Sosyal medya hesaplarımdan da bu meselenin bir FETÖKULLİ olduğunu, işin içinde olanlara bakınca çok açık biçimde anlaşıldığını delilleriyle yayınladım. MHP ve Ülkü Ocaklarına, ABD merkezli bir planla saldırmanın kimseye bir şey kazandırmayacağını, ülkenin teminatı olan MHP ve Ülkü Ocaklarını yıpratmaya bu tür şer şebekelerinin gücü yetmeyeceğini yazdım ve söyledim. Bu arada kaleme aldığım “Kusursuz Cinayet Yoktur.” (05.06.2023) (***) başlıklı bir makalemde, cinayet kimin işine yarıyorsa failleri orada aramak gerektiğini delilleriyle ortaya koydum ve özellikle İP gibi partilerin bu olaydan en çok fayda sağladıklarını; MHP’nin ise olaydan zarar gördüğünü yazdım.

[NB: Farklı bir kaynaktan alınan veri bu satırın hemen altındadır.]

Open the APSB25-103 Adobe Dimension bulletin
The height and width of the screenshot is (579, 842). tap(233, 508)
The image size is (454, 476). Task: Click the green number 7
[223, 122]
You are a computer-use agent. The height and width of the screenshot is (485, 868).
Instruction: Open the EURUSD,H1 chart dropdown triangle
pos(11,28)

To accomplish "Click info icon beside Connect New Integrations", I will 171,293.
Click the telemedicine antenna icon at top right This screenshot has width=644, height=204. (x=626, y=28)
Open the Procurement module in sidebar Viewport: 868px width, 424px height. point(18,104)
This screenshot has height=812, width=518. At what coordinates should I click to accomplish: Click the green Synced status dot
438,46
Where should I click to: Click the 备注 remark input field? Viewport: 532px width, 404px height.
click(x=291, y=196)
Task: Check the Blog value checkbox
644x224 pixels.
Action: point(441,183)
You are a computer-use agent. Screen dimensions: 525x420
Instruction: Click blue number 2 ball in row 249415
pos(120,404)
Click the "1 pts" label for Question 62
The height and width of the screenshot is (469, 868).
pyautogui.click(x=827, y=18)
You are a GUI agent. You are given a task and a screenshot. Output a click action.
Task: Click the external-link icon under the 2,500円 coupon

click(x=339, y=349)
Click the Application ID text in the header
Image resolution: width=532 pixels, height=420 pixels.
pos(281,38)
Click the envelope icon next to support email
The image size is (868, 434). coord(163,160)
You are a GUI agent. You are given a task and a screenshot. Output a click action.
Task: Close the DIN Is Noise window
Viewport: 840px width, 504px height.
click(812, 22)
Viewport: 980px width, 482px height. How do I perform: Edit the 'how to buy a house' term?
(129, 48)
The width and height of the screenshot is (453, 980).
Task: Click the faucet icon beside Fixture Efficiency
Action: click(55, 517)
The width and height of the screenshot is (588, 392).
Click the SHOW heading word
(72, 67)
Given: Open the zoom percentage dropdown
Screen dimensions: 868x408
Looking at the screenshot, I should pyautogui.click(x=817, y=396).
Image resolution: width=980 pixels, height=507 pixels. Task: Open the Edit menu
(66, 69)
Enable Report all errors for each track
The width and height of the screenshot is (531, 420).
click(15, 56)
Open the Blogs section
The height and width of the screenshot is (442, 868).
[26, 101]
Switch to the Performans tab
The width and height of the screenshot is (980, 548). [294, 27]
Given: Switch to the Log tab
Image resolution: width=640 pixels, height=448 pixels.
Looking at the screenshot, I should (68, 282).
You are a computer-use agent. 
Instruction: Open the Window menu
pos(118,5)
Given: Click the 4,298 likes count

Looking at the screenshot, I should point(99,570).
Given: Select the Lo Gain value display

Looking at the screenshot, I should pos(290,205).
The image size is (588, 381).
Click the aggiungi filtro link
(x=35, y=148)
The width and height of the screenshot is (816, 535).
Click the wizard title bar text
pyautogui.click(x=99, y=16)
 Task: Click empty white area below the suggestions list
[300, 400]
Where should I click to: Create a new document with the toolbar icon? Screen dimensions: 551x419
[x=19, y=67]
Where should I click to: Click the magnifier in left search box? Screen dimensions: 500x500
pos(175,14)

Olayın azmettiricisi ve tetikçisi yakalanmış, itirafçı olmuş ve cinayeti bir alacak meselesi yüzünden yaptırdığını kabul etmişti. Ancak olayda kullanılan mermilerin 3 değişik silahtan çıkması, tetikçinin sıktığı mermilerin Sinan Ateş’in ayaklarına gelmesi, başına ve karnına gelen öldürücü kurşunların başka bir silahtan çıktığı balistik raporlarıyla da ortaya kondu ama ne hikmetse olayı soruşturan ilk savcılar, olaydan sonra Sinan Ateş’in korumaları tarafından kaçırılan silahların ve cinayetteki bu ayrıntının peşine düşmedi.

“Kusursuz Cinayet Yoktur” (***) başlıklı yazımda da belirtiğim gibi bazı savcıların İP yöneticileriyle ilişkilerini ortaya koyan açıklamalar ortalıkta geziyordu. Tetikçinin Ülkü Ocaklarına ait bir arabaya bindiğine dair yalanlar havada uçuşuyor ama ne hikmetse bu bir türlü ispatlanamıyordu.

Neticede içlerinde bazı MHP yöneticilerinin de bulunduğu çok sayıda kişi, olayın azmettiricisi kabul edilerek tutuklandı ve mahkeme sonunda bunlardan ikisine ceza verildi. Ancak verilen cezalardaki gariplikler, olayın normal seyrinde bir yargılama süreci geçirmediğini ortaya koyuyordu. Neticede verilen cezalar Yargıtay’a gönderildi ve sonuç beklenmektedir.

Sinan Ateş cinayetinde azmettirici oldukları gerekçesiyle haklarında soruşturma açılan bazı MHP ve Ülkü Ocakları yöneticilerinin davaları, başka bir dosya içinde soruşturuluyordu.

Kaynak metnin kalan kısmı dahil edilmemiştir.